The core of the Russian economy remains energy. The World Bank estimates that 16% of Russian GDP, 52% of its government revenues and 70% of its export revenues come from oil and gas. The weakness of the global oil price (Brent is trading at $85/bbl. as I write) is probably the major cause for concern in the Kremlin right now, and as the markets price in a possible global slowdown and both Saudi Arabia and the United States pumping at high levels, together with the return of Libya and Iraqi oil to the global market, there is little that seems able to support a sustained recovery in the oil price in the coming months. Thus we are seeing open debate within the Putin administration as to how to cut expenditure to fit these reduced circumstances.
Nevertheless, we should remain deeply concerned over the potential use by Russia of its control of European gas supplies to threaten the stability of the entire European gas market in order to support its continuing attacks against Ukraine and to weaken support inside the European Union for the democratic course that the Ukrainian people have chosen.
Since the bloodshed on the Maidan began in January, Russia has illegally seized Crimea- although President Vladimir Putin assured the world he would not- and been directly implicated in military operations in Eastern Ukraine. The unconvincing denials and outright falsehoods put out by Mr Putin and echoed by Kremlin funded propaganda outlets have undermined any trust that we might have placed in the word of the Russian government. Shockingly Russian military forces also appear to be ultimately responsible for the deaths caused by the downing of Malaysian flight MH17. To add insult to injury, we should note the callous disregard that has been shown for the victims and their families, with the despicable theft of victim’s valuables and their appearance for sale on Russian websites.
Nor is it simply insult and rhetoric that Russia continues to direct at Britain and its NATO allies.
Beyond the continuing Russian intervention in Eastern Ukraine, Russian military activity continues at a high level. Large scale “exercises” and regular incursions by Russian military aircraft into or close to the airspace of Finland and Sweden as well as NATO states seems designed to test NATO readiness, and maintain a high level of tension. The kidnapping of an Estonian security officer on September 5th and the seizure of a Lithuanian fishing boat in international waters on September 18th reminds us of the continued pressure our Baltic allies have had to endure. Other activity in cyberspace also suggests no let-up in the pattern of hostility towards NATO and the EU.
Under these circumstances it is pretty hard for us to take Russian assurances about their being a reliable partner in the European gas market at face value. The Russian government has been prepared to use their control over gas as a political weapon in the past, and there is a real chance that they may do so in the coming winter.
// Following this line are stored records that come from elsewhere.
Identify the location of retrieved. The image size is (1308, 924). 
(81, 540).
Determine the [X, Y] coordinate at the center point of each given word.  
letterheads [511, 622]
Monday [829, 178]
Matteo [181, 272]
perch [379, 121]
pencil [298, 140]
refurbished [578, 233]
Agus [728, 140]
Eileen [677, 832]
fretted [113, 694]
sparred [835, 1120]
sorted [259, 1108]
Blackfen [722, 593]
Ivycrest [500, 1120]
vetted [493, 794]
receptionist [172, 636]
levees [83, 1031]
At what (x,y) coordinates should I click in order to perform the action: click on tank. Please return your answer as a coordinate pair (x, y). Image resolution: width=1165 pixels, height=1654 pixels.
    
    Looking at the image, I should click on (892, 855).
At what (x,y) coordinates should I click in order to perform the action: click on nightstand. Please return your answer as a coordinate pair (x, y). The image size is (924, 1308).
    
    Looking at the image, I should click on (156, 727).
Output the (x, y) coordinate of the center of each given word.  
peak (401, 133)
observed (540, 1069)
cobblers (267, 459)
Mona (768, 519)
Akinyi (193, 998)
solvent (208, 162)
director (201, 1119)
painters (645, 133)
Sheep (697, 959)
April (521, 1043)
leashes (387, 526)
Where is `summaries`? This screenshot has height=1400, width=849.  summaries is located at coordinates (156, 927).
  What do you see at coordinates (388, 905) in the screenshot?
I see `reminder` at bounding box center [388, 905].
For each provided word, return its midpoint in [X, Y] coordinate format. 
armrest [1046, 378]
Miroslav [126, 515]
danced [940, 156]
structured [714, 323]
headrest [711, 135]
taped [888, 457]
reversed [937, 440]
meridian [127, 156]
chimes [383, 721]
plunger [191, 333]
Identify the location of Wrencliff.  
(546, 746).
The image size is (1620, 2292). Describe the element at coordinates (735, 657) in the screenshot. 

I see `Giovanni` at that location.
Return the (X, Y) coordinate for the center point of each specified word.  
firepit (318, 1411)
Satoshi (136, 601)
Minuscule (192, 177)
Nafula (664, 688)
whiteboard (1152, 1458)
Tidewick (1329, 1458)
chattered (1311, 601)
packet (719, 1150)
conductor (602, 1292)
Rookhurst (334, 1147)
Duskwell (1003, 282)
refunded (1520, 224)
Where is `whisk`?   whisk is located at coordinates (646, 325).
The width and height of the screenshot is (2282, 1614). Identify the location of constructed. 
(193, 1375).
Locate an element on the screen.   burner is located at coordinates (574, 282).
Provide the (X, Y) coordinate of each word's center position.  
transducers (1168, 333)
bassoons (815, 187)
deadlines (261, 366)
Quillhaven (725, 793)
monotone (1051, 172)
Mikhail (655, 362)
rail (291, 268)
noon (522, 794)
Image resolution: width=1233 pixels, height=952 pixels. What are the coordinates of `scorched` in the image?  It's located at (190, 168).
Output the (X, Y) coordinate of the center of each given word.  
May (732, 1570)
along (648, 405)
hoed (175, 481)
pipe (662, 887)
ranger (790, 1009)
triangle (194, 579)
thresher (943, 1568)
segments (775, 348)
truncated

Yet the strategic position of Russia is weakening. Greater energy efficiency and new sources of power, such as renewables and shale gas is already causing a structural shift in the global energy market. European demand for Russian gas is also set to fall, as customers seek to diversify their sources of supply- not least because Russia is now perceived as a threat, instead of a partner. Mr Putin, not for the first time, has chosen a path of confrontation that will ultimately cause major damage to Russia. Indeed, the country may already be facing a period of considerable instability, and Mr Putin’s popularity- currently said to be stratospheric- may prove to be very shallow, as his problems mount.
Nevertheless, unless and until Russia gives up its reckless adventure in Ukraine and respects international law, it is critical that we keep up the pressure on the Putin regime. A further frozen conflict- as in Georgia and Moldova- is unacceptable.
Russia has chosen a dishonest, dishonourable and dangerous path, and Britain and its NATO and EU partners must maintain the current regime of sanctions- and even add to them if necessary. There can be no return to business as usual while Russia remains a real threat to European peace.
It is a threat that must be answered with a clear-eyed and disciplined assessment of the long term costs of dealing with a rogue regime in Moscow versus any possible short term benefits of a relaxation of the sanctions regime.